Existen, por así decirlo, dos Zamoras. Una, la que se encuentra dispersa por el mundo, anhelante, que se pregunta cómo volver y qué hacemos quienes aún resistimos aquí para no diluirnos entre la hojarasca como el Macondo abandonado de García Márquez. La segunda Zamora es la que aún da vueltas sobre sí misma en busca de soluciones para salir de la UCI socioeconómica. De nuevo, en la gala anual de los premios de la Fundación Científica de Caja Rural, una de las premisas fue recogida en el discurso del director general, Cipriano García, quien llamó, una vez más, a la unidad más allá de "banderas y colores" para trabajar por el porvenir de una provincia que tiene la obligación de ofrecer a sus generaciones futuras la opción de quedarse aquí, como reclamaba la columnista. El proyecto Zamora 10, que reúne a más de 200 empresarios de la provincia va tomando forma en iniciativas de calado como esa futura Escuela Nacional de Industrias Lácteas aprovechando la hegemonía zamorana en la producción de ovino. Pronto se celebrarán unas jornadas del sector con participación internacional que ayudarán a colocar aún más a Zamora en el mapa de la agroalimentación. Las instituciones, con las que no han faltado desencuentros y tiranteces, parecen haberse tomado en serio sumarse a la iniciativa. Si esta vez será verdad lo de abandonar banderas y colores por un objetivo de interés general lo veremos más adelante: estamos solo a poco más de medio año para las elecciones municipales y autonómicas, si antes no se produce un adelanto de las generales.

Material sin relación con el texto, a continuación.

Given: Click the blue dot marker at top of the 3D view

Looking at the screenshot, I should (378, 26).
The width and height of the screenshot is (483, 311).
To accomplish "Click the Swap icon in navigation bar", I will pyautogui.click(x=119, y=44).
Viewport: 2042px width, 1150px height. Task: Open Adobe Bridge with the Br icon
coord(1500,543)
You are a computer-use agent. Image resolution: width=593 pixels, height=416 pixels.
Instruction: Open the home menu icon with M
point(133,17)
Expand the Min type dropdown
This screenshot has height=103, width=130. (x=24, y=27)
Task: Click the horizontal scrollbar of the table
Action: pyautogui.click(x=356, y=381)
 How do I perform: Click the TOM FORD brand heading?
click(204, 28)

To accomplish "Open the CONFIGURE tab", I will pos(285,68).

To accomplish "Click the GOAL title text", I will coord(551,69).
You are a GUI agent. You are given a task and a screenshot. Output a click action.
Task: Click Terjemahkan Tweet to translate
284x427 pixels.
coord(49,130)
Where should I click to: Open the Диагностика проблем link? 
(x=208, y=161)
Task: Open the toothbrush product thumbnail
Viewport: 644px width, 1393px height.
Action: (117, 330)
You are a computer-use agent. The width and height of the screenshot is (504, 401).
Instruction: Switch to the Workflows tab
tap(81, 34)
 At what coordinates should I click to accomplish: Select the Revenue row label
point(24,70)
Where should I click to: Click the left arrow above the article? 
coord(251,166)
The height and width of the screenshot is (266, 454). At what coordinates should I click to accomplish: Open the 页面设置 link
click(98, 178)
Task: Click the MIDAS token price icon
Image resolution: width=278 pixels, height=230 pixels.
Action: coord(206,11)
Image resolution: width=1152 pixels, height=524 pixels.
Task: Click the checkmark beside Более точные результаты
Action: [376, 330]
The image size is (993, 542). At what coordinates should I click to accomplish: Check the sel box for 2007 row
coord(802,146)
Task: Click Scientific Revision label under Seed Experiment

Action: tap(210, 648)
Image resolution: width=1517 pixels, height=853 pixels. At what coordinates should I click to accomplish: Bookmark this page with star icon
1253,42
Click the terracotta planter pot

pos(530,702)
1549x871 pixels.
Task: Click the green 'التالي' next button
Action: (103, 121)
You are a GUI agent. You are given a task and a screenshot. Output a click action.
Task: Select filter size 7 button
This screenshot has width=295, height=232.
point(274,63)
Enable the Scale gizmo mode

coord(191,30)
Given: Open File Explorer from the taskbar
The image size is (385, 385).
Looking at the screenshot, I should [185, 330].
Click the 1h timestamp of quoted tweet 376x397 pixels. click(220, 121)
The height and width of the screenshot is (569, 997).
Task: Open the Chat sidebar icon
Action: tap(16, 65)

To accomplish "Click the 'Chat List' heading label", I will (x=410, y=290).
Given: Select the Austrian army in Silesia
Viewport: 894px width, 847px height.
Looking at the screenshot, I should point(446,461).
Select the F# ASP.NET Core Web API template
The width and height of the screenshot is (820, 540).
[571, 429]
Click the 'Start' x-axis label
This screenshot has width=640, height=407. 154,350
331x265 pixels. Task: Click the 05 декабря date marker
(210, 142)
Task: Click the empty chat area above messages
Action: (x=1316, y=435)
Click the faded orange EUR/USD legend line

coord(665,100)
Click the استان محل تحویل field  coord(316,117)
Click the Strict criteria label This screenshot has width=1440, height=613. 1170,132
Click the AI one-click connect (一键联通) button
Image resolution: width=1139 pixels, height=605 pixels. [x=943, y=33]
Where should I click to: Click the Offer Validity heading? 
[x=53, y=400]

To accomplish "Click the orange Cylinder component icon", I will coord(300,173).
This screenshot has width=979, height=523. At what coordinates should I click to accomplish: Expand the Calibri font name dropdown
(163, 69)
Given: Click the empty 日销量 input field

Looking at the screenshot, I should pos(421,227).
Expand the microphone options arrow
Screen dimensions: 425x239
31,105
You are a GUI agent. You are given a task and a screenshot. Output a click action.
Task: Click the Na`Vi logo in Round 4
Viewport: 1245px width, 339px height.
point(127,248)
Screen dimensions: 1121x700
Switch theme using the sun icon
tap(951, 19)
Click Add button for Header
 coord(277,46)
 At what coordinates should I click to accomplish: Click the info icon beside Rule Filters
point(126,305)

Pero entre los empresarios que el viernes se dieron cita en la gala de Caja Rural la tónica general se acerca más al pesimismo que a la esperanza. Otro síntoma inequívoco de ese abatimiento es lo que ha costado la elección de un nuevo presidente para la Cámara de Comercio porque nadie se atrevía a dar el paso adelante y la exposición pública que ello conlleva. Y no ha sido ningún joven emprendedor el que va a ocupar el nuevo cargo, sino un industrial experimentado y mentor de grandes realidades también dentro de la agroalimentación. Tiene una ardua tarea por delante Enrique Oliveira para deshacer la barrera que hoy separa esas dos Zamoras y que representan dos visiones diametralmente opuestas de una misma provincia.

No solo se pueden y se deben impulsar proyectos que creen puestos de trabajo y, por tanto, que contribuyan a fijar esa población que se nos escapa. También hay que procurar que otras firmas pongan aquí sus ojos, aunque sea solo como sede virtual o que lo hagan sus trabajadores como lo hicieron en su día quienes dejaron Madrid por Ciudad Real para cubrir diariamente esa distancia mediante el AVE. A cambio encontraron los precios y las bondades de una "slow city". Una Zamora acogedora para que todos, zamoranos o no, tengan la opción de elegirla como lugar de residencia.